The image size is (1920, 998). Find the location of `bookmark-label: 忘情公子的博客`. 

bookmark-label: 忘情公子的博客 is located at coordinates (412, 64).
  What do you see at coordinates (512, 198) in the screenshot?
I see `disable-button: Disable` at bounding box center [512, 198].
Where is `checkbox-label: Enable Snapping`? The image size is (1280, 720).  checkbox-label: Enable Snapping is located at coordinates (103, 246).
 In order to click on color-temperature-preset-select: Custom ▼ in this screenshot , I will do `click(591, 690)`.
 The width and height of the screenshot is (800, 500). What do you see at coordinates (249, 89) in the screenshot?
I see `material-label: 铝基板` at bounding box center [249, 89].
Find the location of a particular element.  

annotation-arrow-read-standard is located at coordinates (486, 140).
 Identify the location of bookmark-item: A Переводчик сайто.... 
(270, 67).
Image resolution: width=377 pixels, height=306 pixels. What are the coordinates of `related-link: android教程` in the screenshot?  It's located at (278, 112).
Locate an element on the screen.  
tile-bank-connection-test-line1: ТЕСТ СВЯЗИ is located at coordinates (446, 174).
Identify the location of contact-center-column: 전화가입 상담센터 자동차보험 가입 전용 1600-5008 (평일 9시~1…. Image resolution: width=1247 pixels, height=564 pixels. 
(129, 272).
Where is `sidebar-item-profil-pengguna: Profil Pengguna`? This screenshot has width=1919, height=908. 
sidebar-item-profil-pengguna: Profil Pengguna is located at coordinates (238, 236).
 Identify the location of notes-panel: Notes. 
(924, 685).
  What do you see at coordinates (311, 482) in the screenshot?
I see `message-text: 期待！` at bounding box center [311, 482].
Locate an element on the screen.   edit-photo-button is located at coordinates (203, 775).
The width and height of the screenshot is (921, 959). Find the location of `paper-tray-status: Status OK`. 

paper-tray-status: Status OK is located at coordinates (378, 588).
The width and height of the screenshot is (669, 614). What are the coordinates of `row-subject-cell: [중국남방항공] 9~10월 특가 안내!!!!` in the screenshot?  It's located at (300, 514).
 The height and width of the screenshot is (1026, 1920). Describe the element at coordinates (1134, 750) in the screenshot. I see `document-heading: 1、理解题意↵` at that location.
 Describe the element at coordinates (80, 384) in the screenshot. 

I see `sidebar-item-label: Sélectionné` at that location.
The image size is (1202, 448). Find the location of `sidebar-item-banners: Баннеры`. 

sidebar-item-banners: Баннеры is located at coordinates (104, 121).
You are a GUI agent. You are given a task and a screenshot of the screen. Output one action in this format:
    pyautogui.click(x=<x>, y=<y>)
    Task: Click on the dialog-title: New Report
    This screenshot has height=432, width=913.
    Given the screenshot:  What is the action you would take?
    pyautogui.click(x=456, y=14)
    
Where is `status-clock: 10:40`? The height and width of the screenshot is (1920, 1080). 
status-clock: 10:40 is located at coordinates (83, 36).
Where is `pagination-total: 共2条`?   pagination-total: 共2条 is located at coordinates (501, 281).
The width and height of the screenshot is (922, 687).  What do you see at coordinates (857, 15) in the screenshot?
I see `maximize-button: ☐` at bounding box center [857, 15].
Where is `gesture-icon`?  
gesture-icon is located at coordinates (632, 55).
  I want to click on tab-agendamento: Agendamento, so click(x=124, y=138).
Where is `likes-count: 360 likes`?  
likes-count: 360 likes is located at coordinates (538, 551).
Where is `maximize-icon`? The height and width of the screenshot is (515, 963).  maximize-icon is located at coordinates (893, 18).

• **Required action**:
Return the lines of the listing from the line containing "The width and height of the screenshot is (669, 614)." through the end of the listing, copied verbatim.

• **Task response**:
The width and height of the screenshot is (669, 614). What are the coordinates of `row-subject-cell: [중국남방항공] 9~10월 특가 안내!!!!` in the screenshot?  It's located at (300, 514).
 The height and width of the screenshot is (1026, 1920). Describe the element at coordinates (1134, 750) in the screenshot. I see `document-heading: 1、理解题意↵` at that location.
 Describe the element at coordinates (80, 384) in the screenshot. 

I see `sidebar-item-label: Sélectionné` at that location.
The image size is (1202, 448). Find the location of `sidebar-item-banners: Баннеры`. 

sidebar-item-banners: Баннеры is located at coordinates (104, 121).
You are a GUI agent. You are given a task and a screenshot of the screen. Output one action in this format:
    pyautogui.click(x=<x>, y=<y>)
    Task: Click on the dialog-title: New Report
    This screenshot has height=432, width=913.
    Given the screenshot:  What is the action you would take?
    pyautogui.click(x=456, y=14)
    
Where is `status-clock: 10:40`? The height and width of the screenshot is (1920, 1080). 
status-clock: 10:40 is located at coordinates (83, 36).
Where is `pagination-total: 共2条`?   pagination-total: 共2条 is located at coordinates (501, 281).
The width and height of the screenshot is (922, 687).  What do you see at coordinates (857, 15) in the screenshot?
I see `maximize-button: ☐` at bounding box center [857, 15].
Where is `gesture-icon`?  
gesture-icon is located at coordinates (632, 55).
  I want to click on tab-agendamento: Agendamento, so click(x=124, y=138).
Where is `likes-count: 360 likes`?  
likes-count: 360 likes is located at coordinates (538, 551).
Where is `maximize-icon`? The height and width of the screenshot is (515, 963).  maximize-icon is located at coordinates (893, 18).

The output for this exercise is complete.